3.2. Usnetic Acid Fluorination

Usnetic acid 1 (200 mg, 0.72 mmol) was dissolved in 14 mL CH₃CN:H₂O mixture (6:10). To the resulting solution, Selectfluor^® (520 mg, 1.55 mmol) was added. The mixture was stirred at room temperature for 24 h. After that, 100 mL of distilled water was added, and the resulting mixture was extracted with EtOAc (15 mL, 3 times), dried with sodium sulfate, and then evaporated.

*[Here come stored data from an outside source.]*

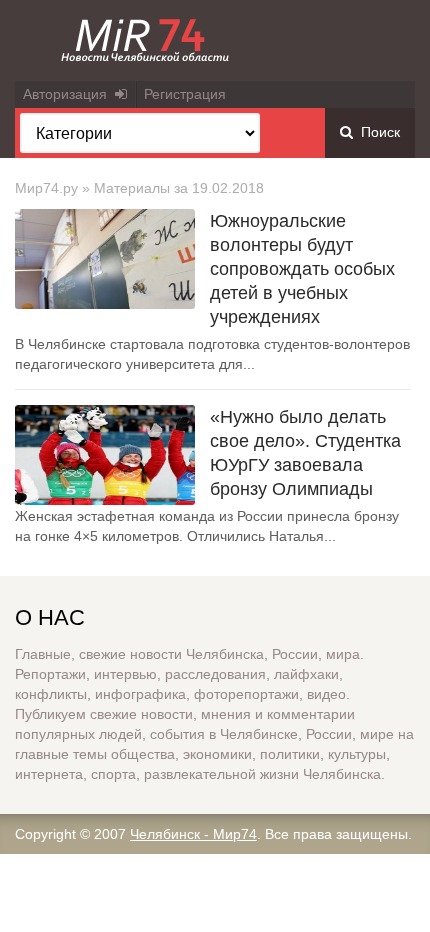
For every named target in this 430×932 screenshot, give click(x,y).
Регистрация (185, 94)
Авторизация (69, 94)
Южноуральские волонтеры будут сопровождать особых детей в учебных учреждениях (302, 269)
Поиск (376, 132)
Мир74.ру (46, 188)
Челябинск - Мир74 (193, 834)
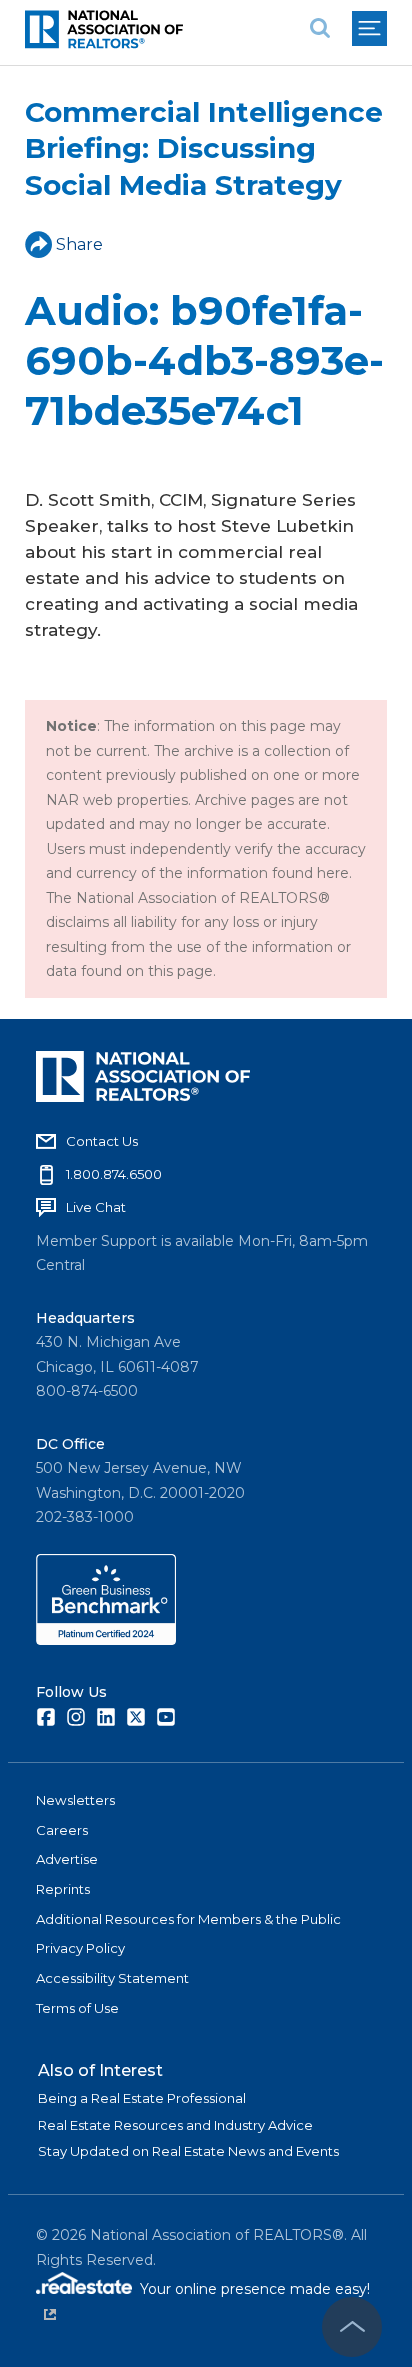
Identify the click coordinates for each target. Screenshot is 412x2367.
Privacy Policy (80, 1948)
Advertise (67, 1859)
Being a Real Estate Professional (142, 2098)
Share (79, 244)
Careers (62, 1830)
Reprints (63, 1889)
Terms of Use (77, 2008)
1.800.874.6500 (114, 1174)
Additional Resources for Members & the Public (188, 1919)
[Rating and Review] (106, 1640)
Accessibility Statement (112, 1978)
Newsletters (75, 1800)
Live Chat (96, 1207)
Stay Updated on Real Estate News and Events (188, 2151)
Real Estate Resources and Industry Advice (175, 2125)
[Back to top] (352, 2327)
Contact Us (102, 1141)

The solid was chromatographed over silica gel (60–200 mesh) using CHCl₃ eluent.

(3aR,8bS)-5-acetyl-3a-fluoro-6,8-dihydroxy-7,8b-dimethyl-3,3a-dihydrofuro[3,2-b]benzofuran-2(8bH)-one and (3aS,8bR)-5-acetyl-3a-fluoro-6,8-dihydroxy-7,8b-dimethyl-3,3a-dihydrofuro[3,2-b]benzofuran-2(8bH)-one (3)

Light gray powder. Yield 80%. M.p. 239 °C with decomposition. ¹H NMR (DMSO-d₆, δ): 1.90 (3H, d, J_H-F = 3.2 Hz, CH₃-8b), 1.98 (3H, s, CH₃-7), 2.58 (3H, s, CH₃-acetyl), 3.55 (1H, d, J_H-H = 18.5 Hz, CH₂), 3.88 (1H, dd, J_H-H = 18.5 Hz, J_H-F = 11.5 Hz, CH₂), 10.59 (1H, bs, OH-8), 13.68 (1H, s, OH-6). ¹³C NMR (DMSO-d₆, δ): 7.86 (CH₃-7), 17.55 (d, J_C-F = 7.6 Hz, CH₃-8b), 31.05 (CH₃-acetyl), 36.59 (d, J_C-F = 29.8 Hz, CH₂), 90.71 (d, J_C-F = 7.6 Hz, C-8b), 100.44 (C-5), 103.75 (C-8a), 105.91 (C-7), 123.00 (d, J_C-F = 246.7 Hz, C-3a), 158.93 (d, J_C-F = 1.7 Hz, C-4), 159.70 (C-8), 164.26 (C-6), 169.91 (d, J_C-F = 14.5 Hz, -COOR), 201.31 (C=O-acetyl). HRMS: m/z 296.0689 [M]⁺ (calcd. for (C₁₄H₁₃O₆F₁)⁺: 296.0691). IR (cm⁻¹): 3600-3000, 3006, 2948, 1783, 1764, 1625, 1498, 1429, 1400, 1371, 1344, 1299, 1263, 1249, 1197, 1160, 1147, 1126, 1106, 1043, 79, 958, 943, 914, 889, 873, 856, 829, 782, 732, 711, 688, 634, 615, 584, 489.

4. Conclusions

In this work, it was shown that the reaction of usnetic acid with Selectfluor^®, besides the addition of a fluorine “cation”, leads to the formation of a new tricycle compound containing a lactonic cycle. This approach may allow us to carry out reactions with other electrophiles to obtain similar lactones. The obtained derivative 3, due to its similarity to usnic acid, can be considered as a substance with potentially high bioactivity, which is the subject of further study.